Task set.
1. According to the Zapatismo excerpt, for how many centuries did Spanish colonial governmentality in the Americas produce racial and ethnic differences?
2. Copy the Zapatismo excerpt word for word from "The guest editors" to "the modern nation-states?".

Selected excerpt.
In lieu of an abstract, here is a brief excerpt of the content:

Nepantla: Views from South 3.2 (2002) 287-314



[Access article in PDF]

Reading a Silence
The “Indian” in the Era of Zapatismo

María Josefina Saldaña-Portillo


Hasta que guarden silencio no podemos empezar.

—Comandante David, Oventic, Chiapas, 27 July 1996

Politics is possible because the constitutive impossibility of society can only represent itself through the production of empty signifiers.

—Ernesto Laclau, Emancipations (1996)

The guest editors of this special issue of Nepantla on colonial modernities have asked the contributors to consider what is at stake in the conjoining of colonial with modernity: What “marks of difference” and which “lineaments of power” are elucidated through such conjunction? I would like to rephrase the question: What “marks of difference” were engendered by colonialism, and in what ways do such differences continue to inflect the “lineaments of power” within the modern nation-states?

For three centuries, Spanish colonial governmentality in the Americas successfully articulated processes of exploitation with procedures of cultural formation to produce racial and ethnic differences. These differences in turn have structured modern national identities in most of Latin America. It is in this sense that I will explore here the productive conjoining of “colonial modernities,” the two terms tipping forward, as it were, with colonial modifying modernity. For, arguably, the Spanish colonies, though well within the world-system, were neither modern nor capitalist.1 But modernity in Latin America, including all of that modernity's thriving alternative varieties, bears the imprint of Spanish colonialism. It is with such an understanding of modernity that I reexamine the figure of the “Indian” as a colonial creation, and interpret Zapatismo's iteration of an [End Page 287] Indian silence as the basis for alternative representations within modern nationalism.

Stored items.
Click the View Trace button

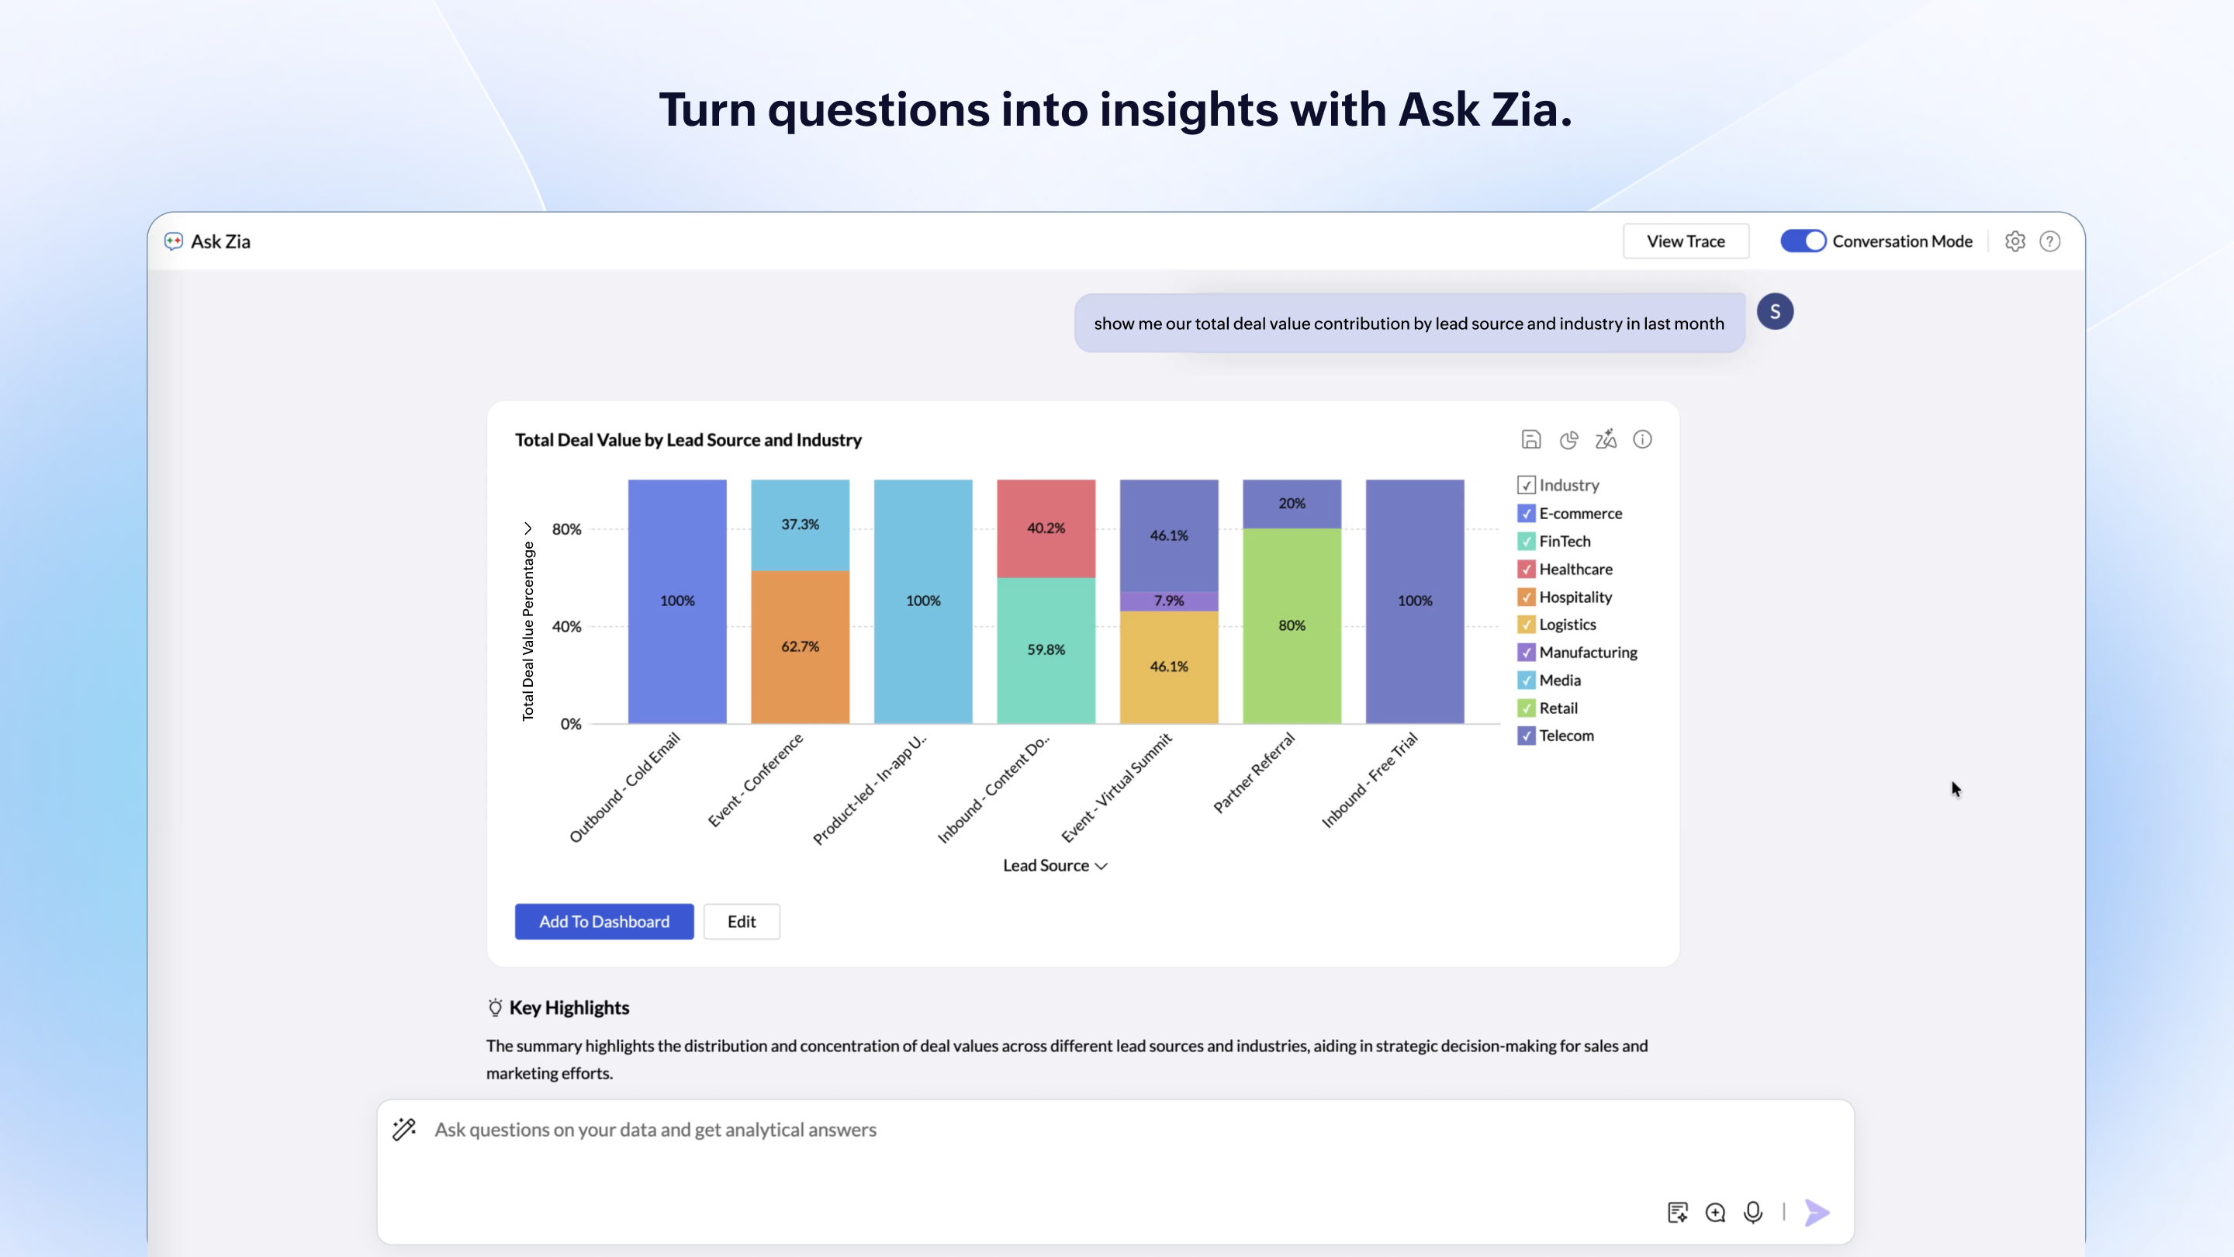[1685, 241]
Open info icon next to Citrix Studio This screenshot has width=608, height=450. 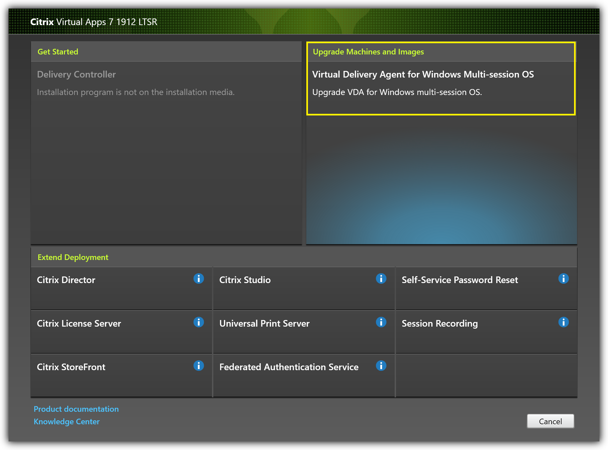381,279
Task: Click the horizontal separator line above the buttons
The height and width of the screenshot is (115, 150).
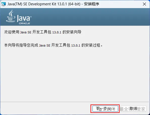Action: [x=74, y=102]
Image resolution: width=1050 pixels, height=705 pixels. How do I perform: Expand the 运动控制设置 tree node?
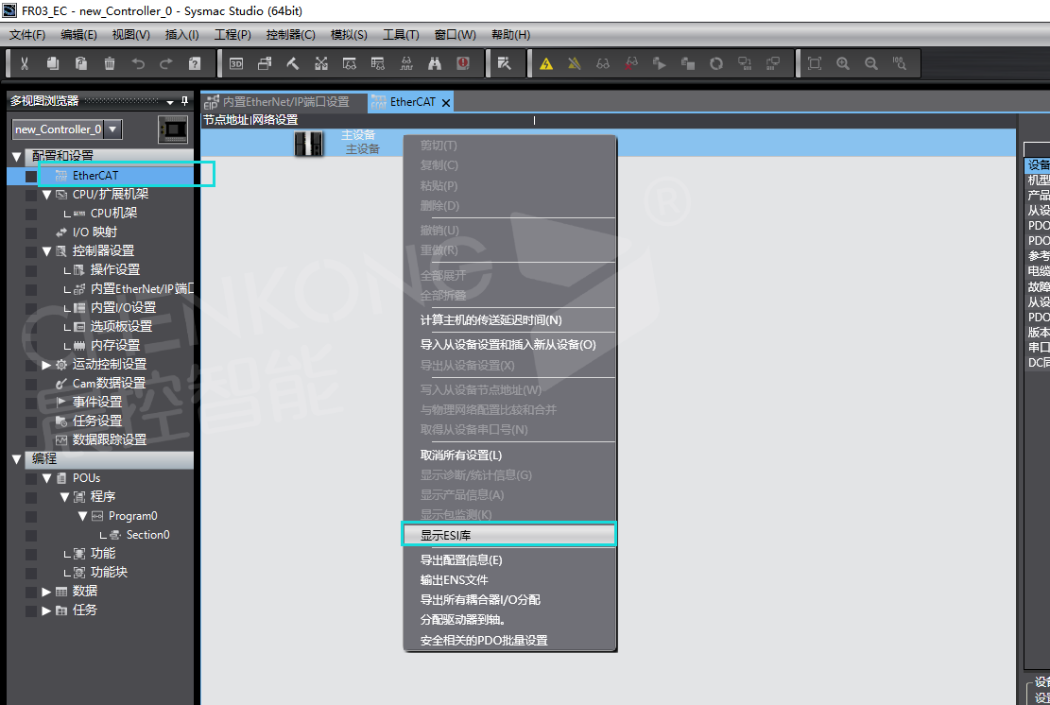[x=47, y=365]
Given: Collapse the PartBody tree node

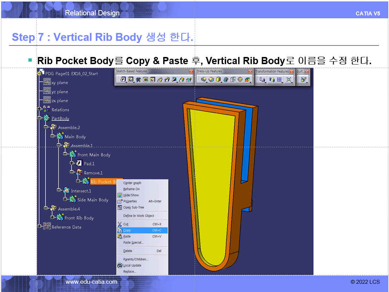Looking at the screenshot, I should click(x=39, y=118).
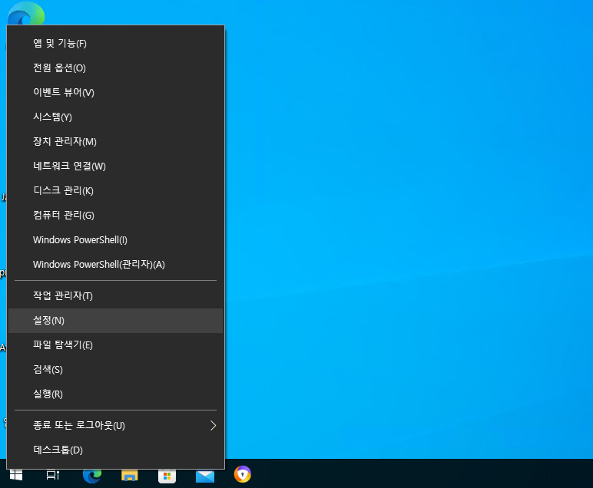Launch 디스크 관리(K)
Screen dimensions: 593x488
coord(63,190)
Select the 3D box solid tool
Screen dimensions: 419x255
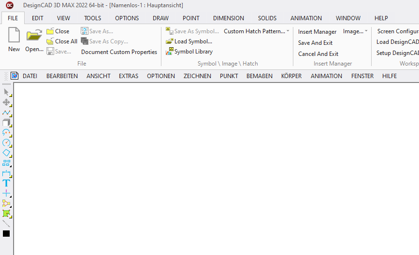click(6, 122)
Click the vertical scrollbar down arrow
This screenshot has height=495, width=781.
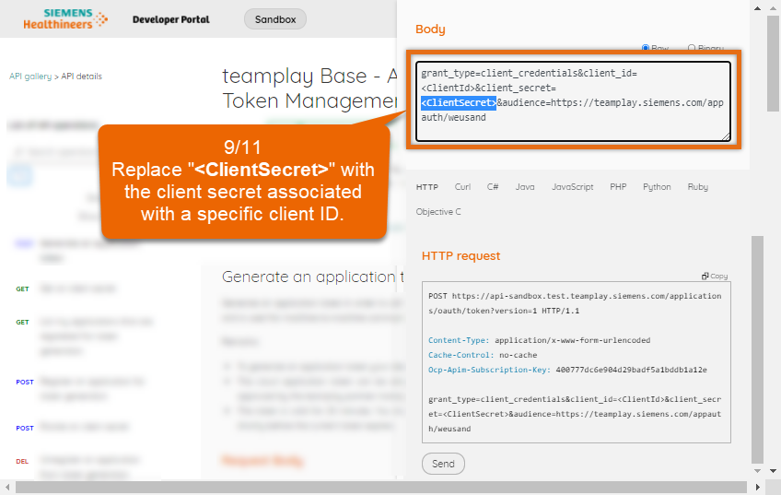tap(773, 471)
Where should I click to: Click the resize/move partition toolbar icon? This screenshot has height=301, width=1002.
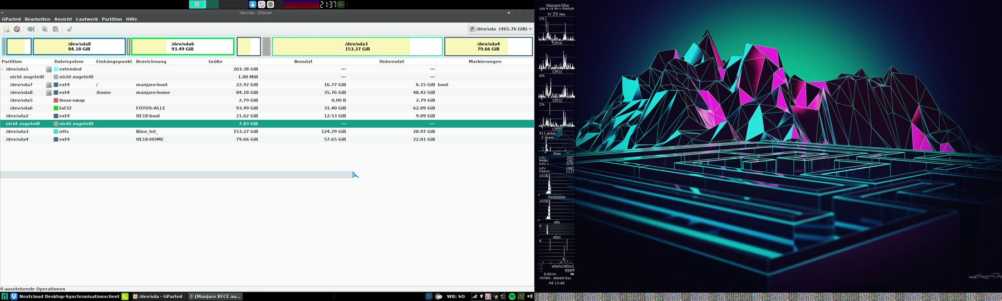(x=31, y=29)
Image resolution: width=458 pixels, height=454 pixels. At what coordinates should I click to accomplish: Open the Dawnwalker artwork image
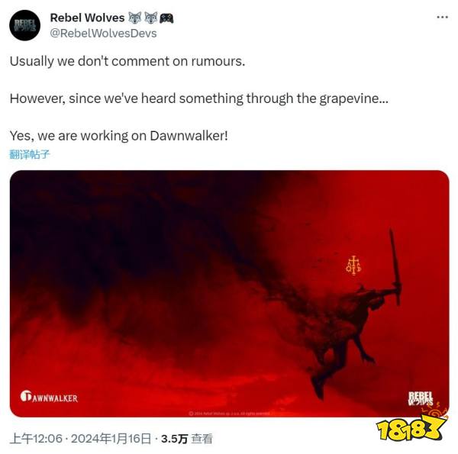pyautogui.click(x=229, y=294)
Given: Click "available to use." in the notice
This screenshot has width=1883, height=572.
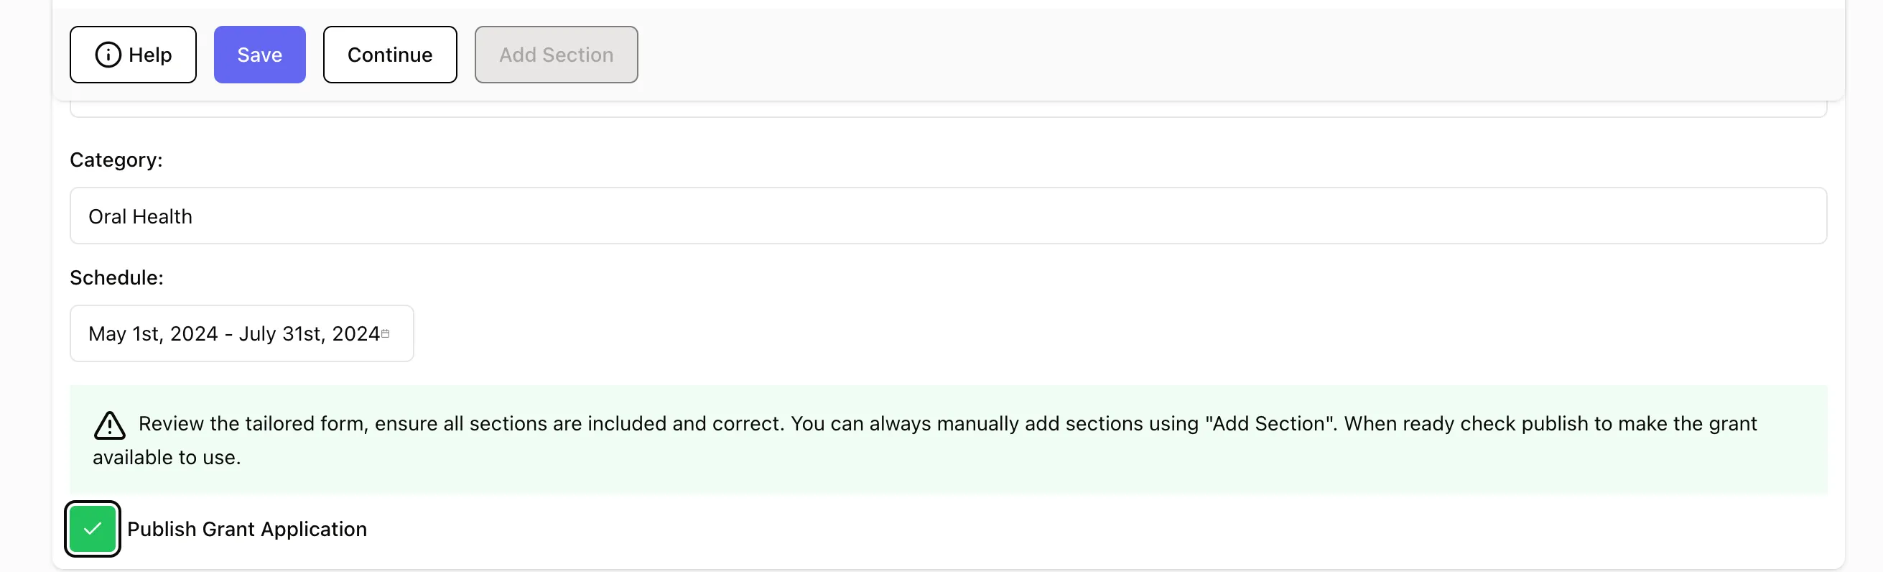Looking at the screenshot, I should pos(167,457).
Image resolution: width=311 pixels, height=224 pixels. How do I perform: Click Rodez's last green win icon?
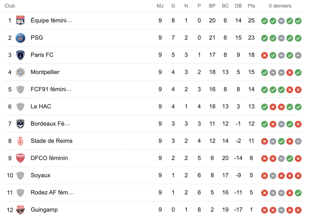pos(298,193)
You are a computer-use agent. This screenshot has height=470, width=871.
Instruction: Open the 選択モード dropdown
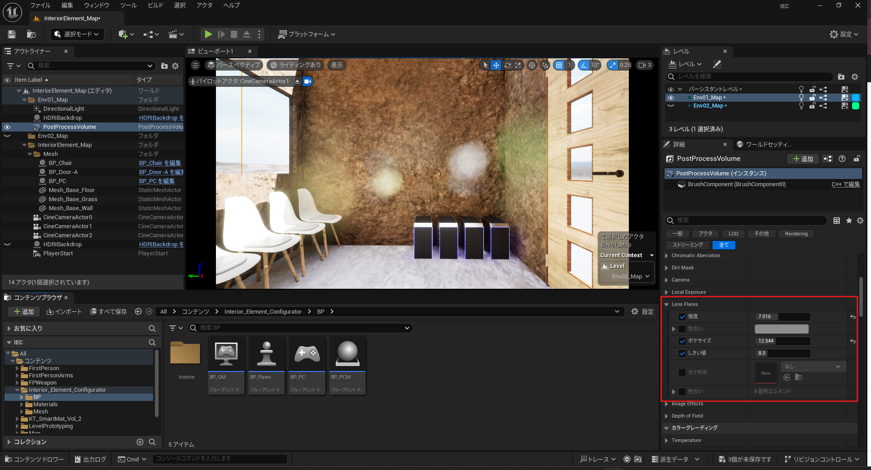(x=77, y=34)
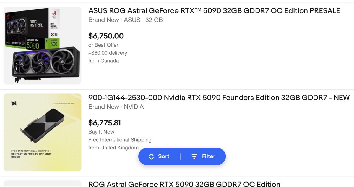
Task: Click the $6,775.81 price
Action: [x=105, y=123]
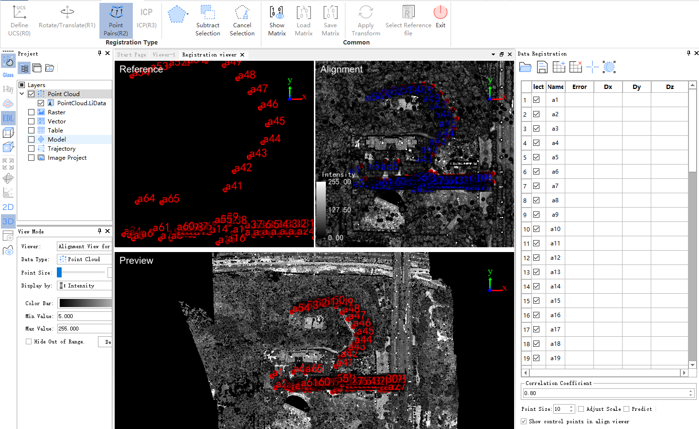Screen dimensions: 699x429
Task: Open the Show Matrix tool
Action: tap(277, 20)
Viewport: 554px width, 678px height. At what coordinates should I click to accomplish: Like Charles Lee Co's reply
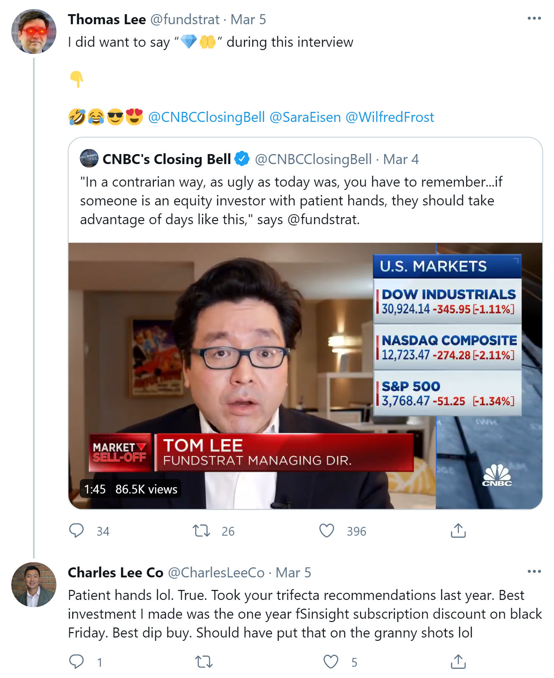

Responses.
1. Three centuries.

2.
The guest editors of this special issue of Nepantla on colonial modernities have asked the contributors to consider what is at stake in the conjoining of colonial with modernity: What “marks of difference” and which “lineaments of power” are elucidated through such conjunction? I would like to rephrase the question: What “marks of difference” were engendered by colonialism, and in what ways do such differences continue to inflect the “lineaments of power” within the modern nation-states?